В настоящее время ученые уже могут проникать в более глубокие области мозга и моделировать его активность, выявляя те алгоритмы, которые мы имеем в виду. Весной 2009 года я встречался с Филом Кеннеди (Phil Kennedy), изучающим закономерности возможного взаимодействия между человеческим мозгом и компьютером (brain-machine interfaces). Цель исследования – расшифровать внутреннюю речь людей, из-за мозгового удара (locked-in people) потерявших способность говорить. Этот ученый возглавляет компанию Neural Signals, Inc. [87] , расположенную в одном из пригородов Атланты.

Потеря речи вследствие мозгового удара – это, вероятно, самое ужасное, что с человеком может произойти. Причиной этого расстройства служит нарушение нервной деятельности в одной из старейших (в эволюционном отношении) областей головного мозга – в стволе, передающем двигательные команды. Жертва полностью сохраняет сознание и все ощущения, но вынуждена существовать в оболочке полностью обездвиженного тела. Такой человек не можете ни ходить, ни говорить, ни есть. В столь жестоком положении оказался Жан-Доминик Боби (Jean-Dominique Bauby), французский журнальный редактор, получивший мозговой удар в 1995 году в возрасте 43 лет. Он написал об этом книгу, используя частично уцелевшие возможности левой половины своего тела: под его контролем оставался один лишь левый глаз.

Его помощники указывали на ту или иную букву на доске перед ним, выделяя одну за другой, а Жан-Доминик, мигая глазом, как бы говорил «вот эта». Таким образом и были созданы его мемуары « The Diving Bell and the Butterfly» [88] , опубликованные в 1997 году. Автор умер от пневмонии через два дня после их выхода в свет.

Когда я беседовал с доктором Кеннеди, дверь распахнулась, и в комнату вкатили коляску с молодым парнем. Это кресло на колесах чем-то напоминало вездеход Range Rover: везде рычаги, кнопки, трубки, какие-то емкости. Парня звали Эрик Рамсей. Ствол мозга он повредил в 16 лет в автомобильной аварии. Теперь ему исполнилось 26, и все 10 лет он оставался полностью парализованным.

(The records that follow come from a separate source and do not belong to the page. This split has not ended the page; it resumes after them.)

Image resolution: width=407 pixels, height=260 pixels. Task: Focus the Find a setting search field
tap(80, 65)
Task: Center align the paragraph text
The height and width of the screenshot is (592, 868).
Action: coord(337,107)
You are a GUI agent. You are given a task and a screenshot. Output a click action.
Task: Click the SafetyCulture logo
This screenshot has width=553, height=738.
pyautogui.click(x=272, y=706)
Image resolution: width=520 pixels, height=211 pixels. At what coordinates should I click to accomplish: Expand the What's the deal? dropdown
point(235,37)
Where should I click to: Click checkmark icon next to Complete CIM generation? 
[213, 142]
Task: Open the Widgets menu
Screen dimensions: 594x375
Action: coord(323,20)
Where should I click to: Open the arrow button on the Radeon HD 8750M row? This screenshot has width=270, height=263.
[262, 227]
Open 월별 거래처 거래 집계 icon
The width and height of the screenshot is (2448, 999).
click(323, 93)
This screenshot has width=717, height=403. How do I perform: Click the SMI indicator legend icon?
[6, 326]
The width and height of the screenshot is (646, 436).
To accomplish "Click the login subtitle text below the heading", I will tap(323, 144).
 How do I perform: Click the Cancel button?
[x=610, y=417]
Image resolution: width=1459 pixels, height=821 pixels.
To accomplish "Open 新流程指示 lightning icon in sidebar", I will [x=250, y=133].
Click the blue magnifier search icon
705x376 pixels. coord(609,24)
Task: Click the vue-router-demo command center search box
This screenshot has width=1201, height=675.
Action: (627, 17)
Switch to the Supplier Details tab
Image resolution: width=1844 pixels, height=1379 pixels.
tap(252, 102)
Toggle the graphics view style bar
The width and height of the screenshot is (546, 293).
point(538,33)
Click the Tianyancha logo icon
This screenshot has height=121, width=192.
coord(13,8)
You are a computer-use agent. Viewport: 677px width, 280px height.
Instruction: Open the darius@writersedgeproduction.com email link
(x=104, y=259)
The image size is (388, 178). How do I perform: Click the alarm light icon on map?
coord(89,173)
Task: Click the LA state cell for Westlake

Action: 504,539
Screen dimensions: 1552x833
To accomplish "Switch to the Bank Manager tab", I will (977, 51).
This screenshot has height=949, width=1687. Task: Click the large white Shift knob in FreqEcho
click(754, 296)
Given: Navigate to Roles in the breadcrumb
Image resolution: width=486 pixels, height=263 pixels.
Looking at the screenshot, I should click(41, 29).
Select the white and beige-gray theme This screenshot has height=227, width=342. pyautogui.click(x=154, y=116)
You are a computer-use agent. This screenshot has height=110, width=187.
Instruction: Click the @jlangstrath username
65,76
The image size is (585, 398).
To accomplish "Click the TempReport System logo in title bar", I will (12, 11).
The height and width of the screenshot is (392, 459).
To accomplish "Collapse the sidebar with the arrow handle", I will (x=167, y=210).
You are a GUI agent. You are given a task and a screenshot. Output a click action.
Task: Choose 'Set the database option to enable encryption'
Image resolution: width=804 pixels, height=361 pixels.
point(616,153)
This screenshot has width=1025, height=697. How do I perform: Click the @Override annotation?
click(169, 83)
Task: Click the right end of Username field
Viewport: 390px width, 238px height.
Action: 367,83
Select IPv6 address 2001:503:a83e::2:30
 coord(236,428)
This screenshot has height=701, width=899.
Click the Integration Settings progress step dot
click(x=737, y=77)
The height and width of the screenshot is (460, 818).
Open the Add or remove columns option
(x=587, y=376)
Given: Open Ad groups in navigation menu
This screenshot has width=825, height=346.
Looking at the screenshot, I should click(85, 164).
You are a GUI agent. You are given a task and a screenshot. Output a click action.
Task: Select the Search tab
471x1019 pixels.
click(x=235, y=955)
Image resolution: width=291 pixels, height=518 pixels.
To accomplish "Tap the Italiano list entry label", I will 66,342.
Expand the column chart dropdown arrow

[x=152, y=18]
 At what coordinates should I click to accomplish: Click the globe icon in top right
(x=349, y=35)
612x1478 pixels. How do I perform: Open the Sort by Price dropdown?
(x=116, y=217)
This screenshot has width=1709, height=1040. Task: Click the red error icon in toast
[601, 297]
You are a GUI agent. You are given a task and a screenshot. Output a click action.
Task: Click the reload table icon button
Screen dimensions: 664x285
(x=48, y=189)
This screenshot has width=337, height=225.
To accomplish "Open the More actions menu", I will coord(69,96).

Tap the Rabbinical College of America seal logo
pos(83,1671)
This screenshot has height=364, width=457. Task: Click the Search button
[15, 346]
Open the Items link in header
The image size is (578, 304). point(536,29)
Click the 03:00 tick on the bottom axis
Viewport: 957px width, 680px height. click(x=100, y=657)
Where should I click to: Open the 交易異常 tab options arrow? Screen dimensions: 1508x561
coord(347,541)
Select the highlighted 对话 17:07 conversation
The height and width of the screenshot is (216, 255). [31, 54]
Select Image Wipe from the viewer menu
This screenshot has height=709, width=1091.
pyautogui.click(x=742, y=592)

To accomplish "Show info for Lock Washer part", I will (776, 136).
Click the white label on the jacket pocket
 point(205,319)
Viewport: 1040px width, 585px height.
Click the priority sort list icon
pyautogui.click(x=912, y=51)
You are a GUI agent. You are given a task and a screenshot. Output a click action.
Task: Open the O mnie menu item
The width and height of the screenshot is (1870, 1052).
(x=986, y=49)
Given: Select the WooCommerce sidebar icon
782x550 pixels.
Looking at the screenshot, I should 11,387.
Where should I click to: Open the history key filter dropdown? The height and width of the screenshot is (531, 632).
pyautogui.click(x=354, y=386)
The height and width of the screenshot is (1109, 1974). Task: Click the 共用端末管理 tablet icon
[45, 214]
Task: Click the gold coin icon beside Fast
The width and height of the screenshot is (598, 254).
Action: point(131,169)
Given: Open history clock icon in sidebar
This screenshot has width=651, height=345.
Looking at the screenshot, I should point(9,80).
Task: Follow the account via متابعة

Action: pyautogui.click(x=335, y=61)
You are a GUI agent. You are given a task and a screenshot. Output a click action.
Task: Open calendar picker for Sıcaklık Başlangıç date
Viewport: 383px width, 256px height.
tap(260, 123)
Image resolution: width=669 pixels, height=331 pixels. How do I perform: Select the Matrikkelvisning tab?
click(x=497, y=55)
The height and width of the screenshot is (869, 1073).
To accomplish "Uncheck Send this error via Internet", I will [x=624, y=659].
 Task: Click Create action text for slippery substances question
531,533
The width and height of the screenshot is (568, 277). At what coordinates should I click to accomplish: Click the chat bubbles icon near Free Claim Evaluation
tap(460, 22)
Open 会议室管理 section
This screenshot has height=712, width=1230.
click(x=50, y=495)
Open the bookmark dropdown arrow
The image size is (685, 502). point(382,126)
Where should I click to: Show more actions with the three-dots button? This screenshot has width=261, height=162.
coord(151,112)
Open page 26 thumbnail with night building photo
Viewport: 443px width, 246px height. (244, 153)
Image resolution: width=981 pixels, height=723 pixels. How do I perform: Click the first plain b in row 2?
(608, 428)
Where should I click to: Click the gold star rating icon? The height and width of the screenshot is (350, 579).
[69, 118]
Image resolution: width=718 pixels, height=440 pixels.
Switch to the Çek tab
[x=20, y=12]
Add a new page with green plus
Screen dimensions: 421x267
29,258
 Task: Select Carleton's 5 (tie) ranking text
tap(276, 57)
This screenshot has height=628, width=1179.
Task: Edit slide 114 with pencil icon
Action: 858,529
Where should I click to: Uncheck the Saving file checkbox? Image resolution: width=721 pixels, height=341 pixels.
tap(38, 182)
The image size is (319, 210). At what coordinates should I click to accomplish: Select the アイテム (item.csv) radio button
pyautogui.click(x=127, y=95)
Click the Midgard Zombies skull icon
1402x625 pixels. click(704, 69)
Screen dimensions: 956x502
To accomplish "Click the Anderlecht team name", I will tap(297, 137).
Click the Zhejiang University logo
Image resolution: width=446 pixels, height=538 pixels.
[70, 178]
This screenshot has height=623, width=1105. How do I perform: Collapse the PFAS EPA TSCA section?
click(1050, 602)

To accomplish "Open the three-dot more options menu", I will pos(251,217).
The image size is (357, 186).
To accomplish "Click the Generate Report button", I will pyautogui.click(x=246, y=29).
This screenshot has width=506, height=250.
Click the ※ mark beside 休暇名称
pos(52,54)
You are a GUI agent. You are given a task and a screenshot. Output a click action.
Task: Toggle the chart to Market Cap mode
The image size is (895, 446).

Мы, человеческие существа, улавливаем разницу между жизнью и смертью благодаря десяткам тончайших подсказок, которые инстинктивно посылают нам варьирующие скорость движений мускулы. Мы видим, как меняется наклон головы, как подрагивают веки, как сменяют друг друга оттенки кожи. Я заметил, что Эрик чувствовал смущение. Его глаза были закрыты, будто во сне, а лицо, покрытое легкой испариной, оставалось бледным. Казалось, он не сидел в своем инвалидном кресле, а как бы служил дополнением к нему. Его ноги свободно свисали, а шнурки туфель были завязаны так небрежно, как бывает, когда у помощника не хватает сил на то последнее движение, посредством которого все и приводится в порядок. Руки Эрика покоились на животе безо всякого напряжения, однако пальцы были собраны в кулаки. Его отец толкал коляску вперед. За ним следовала женщина лет 50. На их лицах лежала печать непреходящего и ставшего привычным страдания.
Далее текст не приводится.